En tout cas… à partir de ce jour, Amaya cessa de croire dur comme fer à tout ce qu’on pouvait lui dire, préférant ce fier à son seul flaire, et surtout, ne lâcha plus Shinji d’une semelle, ce dernier devenant son meilleur ami.
*
Aujourd’hui, dix ans de ma vie venaient de s’écouler. Comme ma sœur me l’avait si bien fait remarquer à mon réveil, que ce fut mon anniversaire ou pas, je venais de plonger dans l’âge ingrat. Bientôt, disait-elle, j’allais commencer à trouver tout le monde con, à vouloir faire ce qui me plait quand ça me plairait, à tenir tête aux ordres de mes parents et surtout, subir des sauts d’humeurs effrayent…
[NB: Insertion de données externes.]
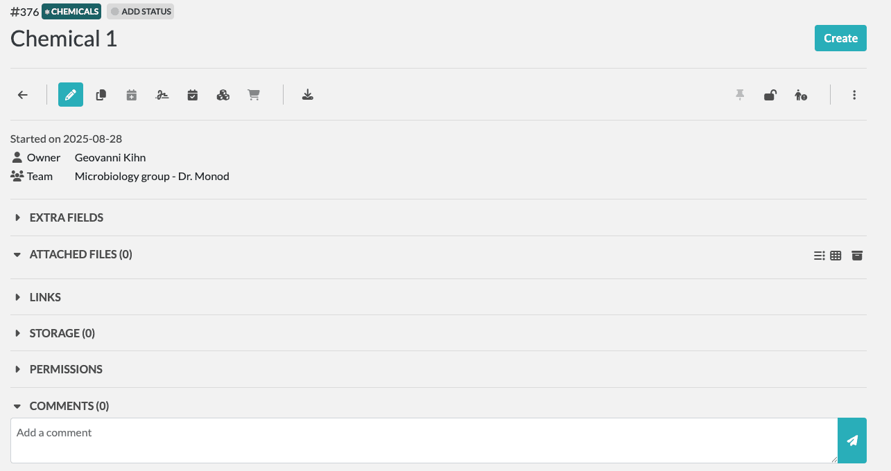Image resolution: width=891 pixels, height=471 pixels.
Task: Click the stacked cubes icon
Action: 223,95
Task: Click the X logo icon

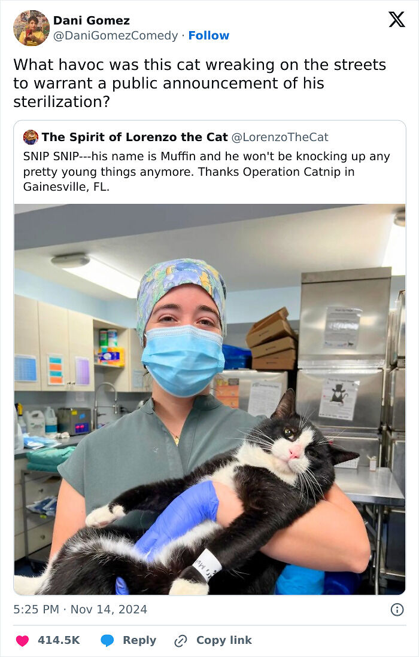Action: [x=396, y=19]
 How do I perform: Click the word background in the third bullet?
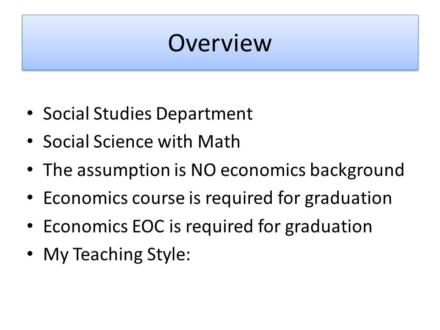357,171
Je n’étais pas très apeurée par la nouvelle. Il fallait dire que, depuis, je m’étais faite à l’idée. Ma sœur prenait sa vie comme un grand cycle sacré que tout adolescent ce devait de franchir, avec les hauts, mais surtout les bas. Quant à moi, hausser les épaules à ses dires et profiter de ma journée m’avait semblé une solution agréable et puis, ça me chassait de la tête que mes frères n’étaient pas encore revenu de mission, qu’ils me manquaient terriblement et que Shinji était confiné chez lui parce qu’il avait été insolant avec son vieux.
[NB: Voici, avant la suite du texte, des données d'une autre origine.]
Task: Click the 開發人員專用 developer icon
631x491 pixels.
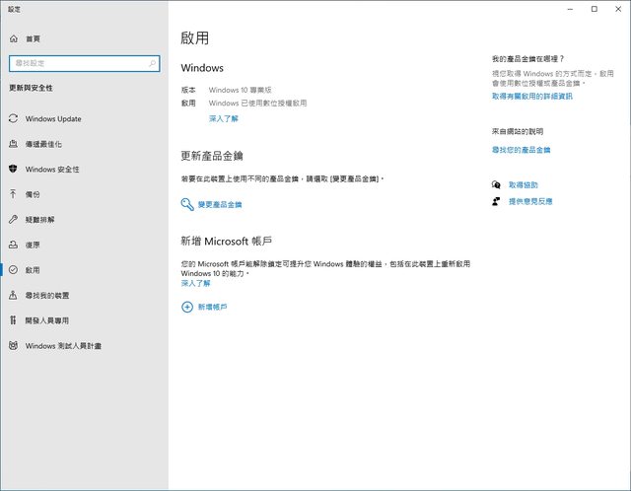Action: pos(13,320)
Oui, j’avais bien quelques autres amis, mais sans Shin, je me sentais un peu seule, ça n’était pas la même énergie. Je préférais amplement, du coup, arpenter la ville en solitaire que de me mêler aux groupes de mon âge, à la recherche d’une maturité qui me semblait toute méritée, l’effet du chiffre dix me trottant dans le corps comme un petit plus. À chaque pas, j’avais ce sentiment de laisser quelque chose derrière moi que je ne pourrais jamais retrouver, mon petit confort protégé et douillet d’enfant.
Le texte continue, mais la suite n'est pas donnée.